Charles William David Mesure (born 12 August 1970) is a British-born Australian actor known for his work in Australia, New Zealand and the United States.

==Early life and education==
Mesure was born in Wells, Somerset, England. When he was five, his family moved to Australia and he grew up in Sydney. Mesure attended Newington College (1982–1987) and graduated from the National Institute of Dramatic Art, Australia, with a degree in Performing Arts (Acting) in 1995.

==Career==
In 1995, Mesure moved to New Zealand where he soon picked up a few acting roles. Mesure acted in, directed, designed and wrote upwards of thirty productions for the University of Sydney's Drama Society while studying law.

In 1998, he was nominated for a Best Actor New Zealand Television Award for his work as Ryan Waters on the New Zealand soap opera, City Life.

In 2003, he won the Best Supporting Actor award for his work as Kees Van Damm on the New Zealand drama, Street Legal. Mesure appeared as a supporting character in Season 1 of the American TV series V and was promoted to a regular series cast member for Season 2.

Mesure is known internationally for his role as Kyle Hobbes in the 2009 re-imagining of V and the archangel Michael in both the TV series Hercules: The Legendary Journeys and Xena: Warrior Princess. He has played guest roles on hit shows such as Lost, Without a Trace, Bones and Stacked. Mesure had a recurring role as the reporter JD Pollack on Crossing Jordan. He appeared in such feature films as Boogeyman, Mee-Shee: The Water Giant and Superfire.

In 2009, he played Detective-Sergeant Zane Gerard in the New Zealand drama Outrageous Fortune.

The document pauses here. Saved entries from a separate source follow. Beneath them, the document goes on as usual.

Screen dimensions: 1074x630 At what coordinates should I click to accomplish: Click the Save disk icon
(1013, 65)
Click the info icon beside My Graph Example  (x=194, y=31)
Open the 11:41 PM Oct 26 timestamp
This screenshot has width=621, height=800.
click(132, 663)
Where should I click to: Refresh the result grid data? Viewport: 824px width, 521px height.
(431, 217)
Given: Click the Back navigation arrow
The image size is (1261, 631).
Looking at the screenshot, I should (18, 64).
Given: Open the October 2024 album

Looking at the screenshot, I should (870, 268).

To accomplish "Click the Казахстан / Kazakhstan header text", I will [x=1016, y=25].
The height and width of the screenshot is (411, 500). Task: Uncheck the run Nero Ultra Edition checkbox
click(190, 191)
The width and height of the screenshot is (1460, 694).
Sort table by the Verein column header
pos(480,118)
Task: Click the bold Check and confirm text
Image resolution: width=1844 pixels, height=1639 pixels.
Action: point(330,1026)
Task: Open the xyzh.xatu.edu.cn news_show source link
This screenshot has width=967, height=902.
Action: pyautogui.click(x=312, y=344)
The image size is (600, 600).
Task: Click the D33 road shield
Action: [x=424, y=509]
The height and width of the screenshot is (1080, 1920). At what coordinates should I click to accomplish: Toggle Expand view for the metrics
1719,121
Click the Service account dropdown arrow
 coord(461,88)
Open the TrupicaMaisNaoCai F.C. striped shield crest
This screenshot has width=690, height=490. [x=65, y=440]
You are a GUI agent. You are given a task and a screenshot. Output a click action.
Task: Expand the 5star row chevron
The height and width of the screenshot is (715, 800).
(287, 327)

In 2010, he played Alec Ross, the lead character in Television New Zealand's new drama series, This Is Not My Life. He joined the final season cast of Desperate Housewives as Ben Faulkner, a contractor who shares a connection with Renee Perry (Vanessa Williams). He made a guest appearance on a 2013 episode of Burn Notice, playing the head of a criminal hacking syndicate.

On 30 March 2014, he played Edwin MacKaye in the episode called "Violets" on The Mentalist. From 2014 to 2018 he guest-starred in five episodes of Once Upon a Time, as the pirate Blackbeard.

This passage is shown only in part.